With one third of our life spent at work, it is therefore crucial for employers to actively encourage healthy practices and support their workforce with services that help them stay happy and productive. This starts by encouraging a culture of openness, especially among men.
Mental ill health is the perfect example. The stigma around it persists, often resulting in staff ‘sticking it out’ or trying to hide their issues. Employers can normalise the dialogue around men’s mental health by providing access to services such as workshops, self-help online services, digital consultations and specialist appointments that can all be made available through healthcare benefits. It is possible for employers to respect confidentiality but provide meaningful help by facilitating peer support and signposting appropriate tools and resources.

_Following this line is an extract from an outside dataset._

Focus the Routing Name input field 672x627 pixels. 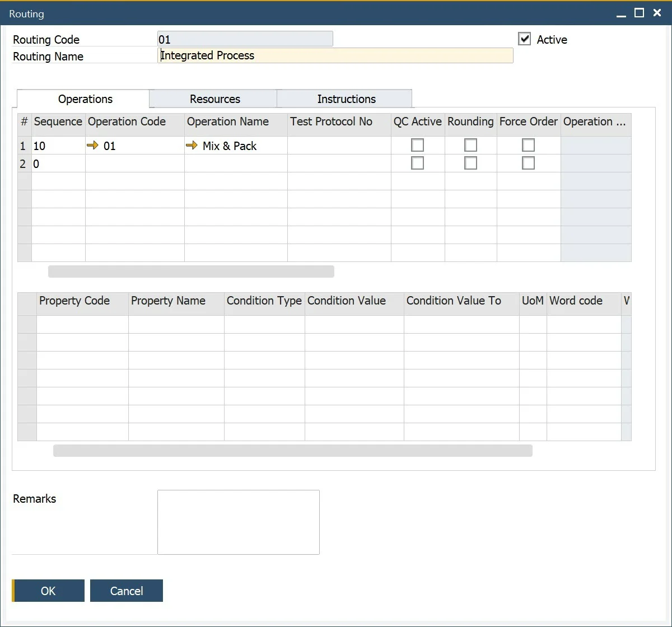point(335,55)
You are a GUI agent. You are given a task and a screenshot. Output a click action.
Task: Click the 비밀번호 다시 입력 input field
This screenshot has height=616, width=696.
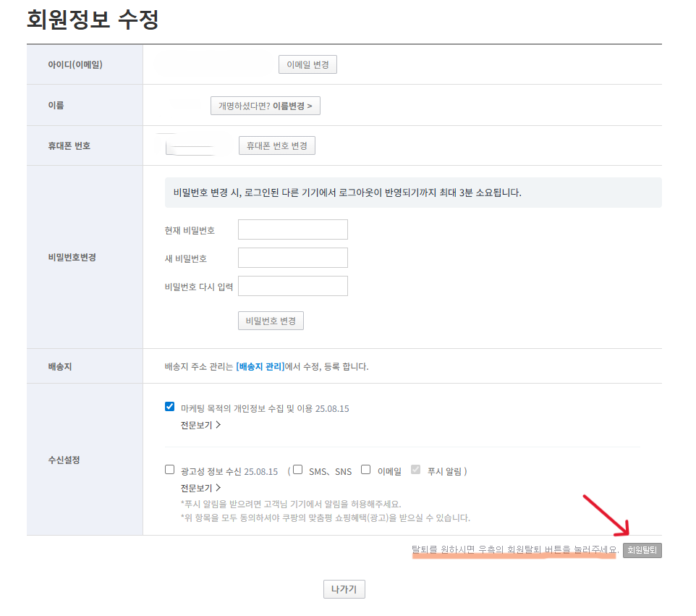(292, 285)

Prevention, awareness and access to regular check-ups are also key to encouraging men to engage with their overall health. Staff can benefit from webinars and organised sessions that educate them on both statistical and anecdotal evidence of the benefit of physical activity, healthy diets and early intervention. By promoting awareness weeks or campaigns – like last June’s Men’s Health Week that promoted the ‘man MOT’ – employers stand to gain a lot. It shows they are serious about their staff and how they take care of themselves, rather than just paying lip service or meeting their own business needs.
Stressing the importance of seeking professional help and the impact ‘doctor-dodging’ can have on the outcome of potential health issues is also crucial. Digital healthcare platforms such as online portals and on-demand GP helplines that are easy and convenient to access can make the prospect of seeking medical help seem less daunting to men. Moreover, we’ve actually found that men are generally more likely to seek support compared to face-to-face services, as they can access services at their own pace.

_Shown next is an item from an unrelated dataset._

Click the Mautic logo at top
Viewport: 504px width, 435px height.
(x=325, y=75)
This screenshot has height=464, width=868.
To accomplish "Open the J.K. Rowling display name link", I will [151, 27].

There is no doubt that prevention is better than cure, so healthy lifestyle choices are key for everyone. Therefore, employers may also consider offering access to medical screenings as part of their workplace benefits to promote a more preventive approach to health. There are tools that can help male staff learn about their individual health risks according to their personal and family medical history too. Accessible through a healthcare trust or private medical insurance (PMI), these can boost early intervention and treatment providing an opportunity for them to gain specific and personalised insights in a way that respects their privacy.

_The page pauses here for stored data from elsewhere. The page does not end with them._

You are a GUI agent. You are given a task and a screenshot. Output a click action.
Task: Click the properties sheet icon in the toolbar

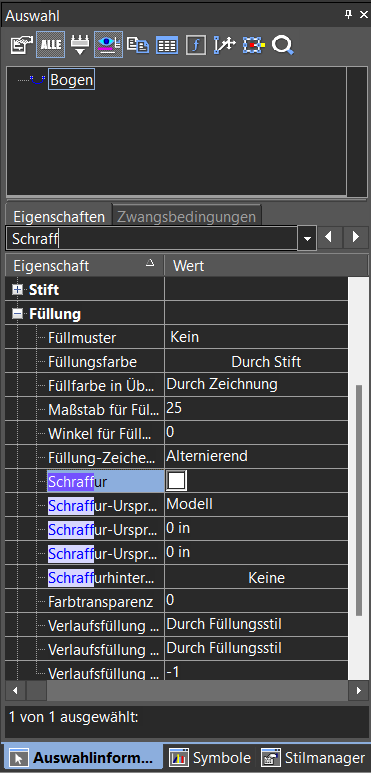pos(20,45)
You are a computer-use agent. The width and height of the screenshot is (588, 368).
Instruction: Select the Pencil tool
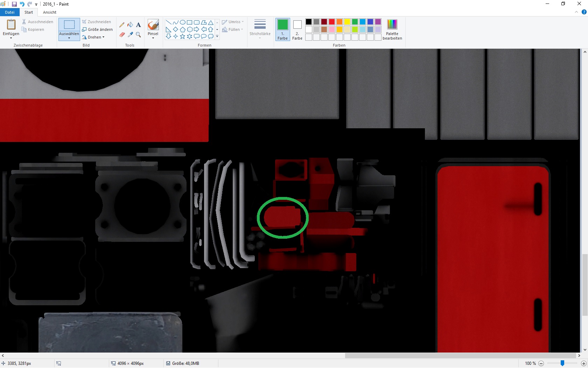[x=122, y=25]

With men often reluctant to seek professional help, encouraging positive health and wellbeing practices with proactive services can go a long way. For employers, employee wellbeing has a direct impact on the business, so it goes without saying that fostering a happy, healthy workforce can help cultivate a more productive and dynamic workplace culture. With some simple steps and access to digital healthcare, businesses can benefit from flexible and cost-efficient services that truly support their workforce.